Energieversorger sind von der neuen Abgabe ausgenommen, wenn diese den Strom für die Erzeugung von elektrischer Energie anwenden.. Foto: Uwe Vogel/oldskoolman.de

Der Absatz unter Punkt 2.2.3 „Elektrizitätsabgabe“ aus dem Erlass zur steuerlichen Beurteilung von Photovoltaikanlagen des Bundesministerium für Finanzen vom 24. Februar ist kurz, sorgt aber für umso mehr Empörung: 
 
"Der Verbrauch von selbst erzeugtem Strom ist bis zum Erreichen einer Freigrenze von 5.000 kWh pro Jahr steuerfrei, ab Überschreiten dieser Freigrenze unterliegt der gesamte selbst erzeugte und (privat und/oder erwerbswirtschaftlich) verbrauchte Strom der Elektrizitätsabgabe (§ 2 Z 1 ElAbgG).

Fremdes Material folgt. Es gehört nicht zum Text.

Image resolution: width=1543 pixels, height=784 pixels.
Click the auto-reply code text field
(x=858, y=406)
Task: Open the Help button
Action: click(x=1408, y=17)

Die Abgabe beträgt 0,015 Euro je kWh und wird auf die jeweils selbst verbrauchte Menge elektrischer Energie erhoben."
 
Ein Schildbürgerstreich, wie der Bundesverband Photovolatic Austria betont: Es könne nicht sein, dass man einerseits kleine Förderungen ausschreibt und gleichzeitig eine auf Dauer gesehen höhere Summe wieder einkassiert. „Die Abgabe für selbst erzeugten Strom bei Eigenverbrauch wäre vergleichbar mit der Besteuerung von Gemüse aus dem eigenen Garten, das man selbst verzehrt. Macht die Besteuerung von Eigenstrom Schule, könnte sich dies sehr schnell auf andere Bereiche auswirken“, so Hans Kronberger von Photovoltaic Austria. Das Modell widerspreche grundsätzlich dem Bestreben, den Eigenverbrauch von sauberem Sonnenstrom zu fördern.
 
„Wir sind endlich soweit, dass wir ein Model für PV?Anlagenbetreiber mit Eigenstromverbrauch wirtschaftlich berechnen und damit die Photovoltaik zur Markreife führen können. Dieses Model relativiert sich aber sofort wieder, wenn wir die Abgabe miteinberechnen“, betont PV-Unternehmer Markus Rauchenecker. Und auch der Bundesinnungsmeister der Elektro?, Gebäude?, Alarm? und Kommunikationstechniker, Joe Witke, warnt: „Die Schwierigkeit einer Feststellung des tatsächlichen Eigenverbrauchs und die administrativen Kosten werden in den meisten Fällen den fiskalischen Nutzen übersteigen.“  
 
Der Erlass müsse vollständig überarbeitet werden, so Photovoltaic Austria. Deshalb wurde heute unter www.sonnenzukunft.at eine Petition zur Abschaffung der Eigenverbrauchssteuer gestartet, von der man sich über 10.000 Unterschriften erhofft. 
 
Auch Die Grünen unterstützen die Petition des Bundesverbandes. Bundessprecherin und Klubobfrau Eva Glawischnig und Umweltsprecherin Christiane Brunner kündigten an, im Parlament eine Initiative mit dem Ziel, dass Finanzminister Spindelegger den Erlass zurücknimmt, zu starten. „Das ist eine Strafsteuer für umweltbewusste Bürgerinnen und Bürger", kritisiert Glawischnig.
 
Brunner schlägt in dieselbe Kerbe: „Jahr für Jahr müssen sich BürgerInnen, die Photovoltaikanlagen errichten wollen, mit dem Förderchaos der Bundesregierung herumschlagen und sollen jetzt für ihren Einsatz auch noch bestraft werden.“ Eine Energiebesteuerung sei als Anreiz, mit begrenzten Energieressourcen sparsam umzugehen, zwar generell sinnvoll. Dabei aber gezielt saubere Energie zu belasten, sei kontraproduktiv.